Was geschieht mit den Schiffen?
Woher kommen die Klänge, warum irren sie?
Welche Teile?
Wessen Auge, warum nur eines, warum ist es den Füßen anvertraut, kann es nicht in eine andere Richtung schauen?
Dass ein Auge Sand schlürft, gefällt mir persönlich als Bild nicht, das ist eine sehr unangenehme Vorstellung.
Das Meer rollt die Zunge, fände ich auch sehr gelungen, aber es ist ja die Zunge der Zeit. Oder?
Formal hätte ich auf die Kommatar verzichtet.
Ich bin gespannt, was alles in dem Gedicht steckt, was ich nicht erkennen konnte.

liebe Grüße smile

Scal

Beitragvon Scal » 15.05.2007, 23:02

Hallo Mucki, Elsa und smile,

vielen Dank für eure Kommentare, ich versuche ein wenig, meine Intentionen insgesamt zu erläutern.

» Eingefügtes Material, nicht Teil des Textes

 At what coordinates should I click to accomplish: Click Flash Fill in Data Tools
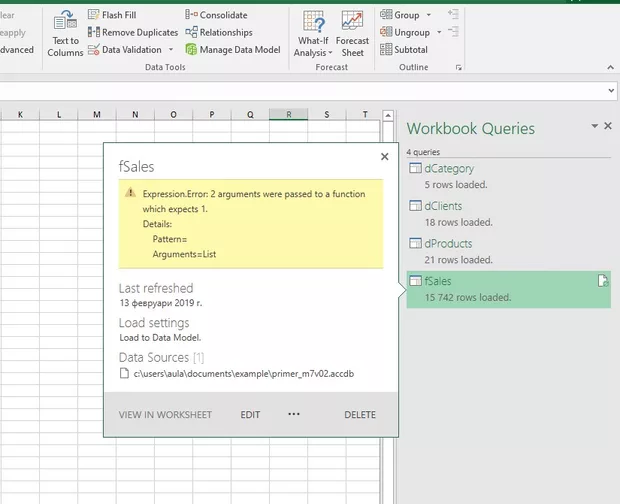[118, 15]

Vorgänge und Stimmungen will das Gedicht vermitteln. Es sind einzelne Bilder (@ smile), den Rahmen (@smile) bildet eine Hälfte des Titels ("Am Wasser").

1

Am Wasser der Anblick von Schiffen, eine Impression. Ein Stimmungsbild: sie wirken, als wären sie an diesen Ufern in ihrer Heimat, als seien sie damit treu verbunden. Sie schaukeln, wie unentschlossen, nichts lenkt sie fort, atmosphärisch erscheinen sie wie Wesen -

Die Schiffe,
alten Ufern treu,
wissen nicht wohin

2

Zwischen den Schiffen strudelndes Wasser. Strudelndes Wasser, klingend wie irrende Klänge. Eine Selbstwahrnehmung. Wie in mir ! Teile aus mir. Ein Geschehnisbild der Außenwelt wird zu einem bildhaften Ausdruck für innere Verhältnisse.

Strudelndes Wasser,
irrende Klänge,
Teile aus mir

3

Weiter am Wasser entlang. Schreiten, nachdenklich, durch den Sand. Betrachten, sehen: die schlürfenden Füße. Sehen = zuwenden = anvertrauen. Das "Auge" = Sehen.

Das Auge,
Füßen anvertraut,
schlürft Sand

4

Das Meer. Es rollt Wellen heran. Zungenhaft. Das Zeitempfinden wandelt sich, wird "weiter", dehnt sich.

Das Meer rollt die Zunge
der dehnbaren Zeit

-

Kommasetzung (@smile) Meistens verzichte ich auch darauf, aber ich habe sie hier im Sinne von Atempausezeichen dann doch als passend empfunden.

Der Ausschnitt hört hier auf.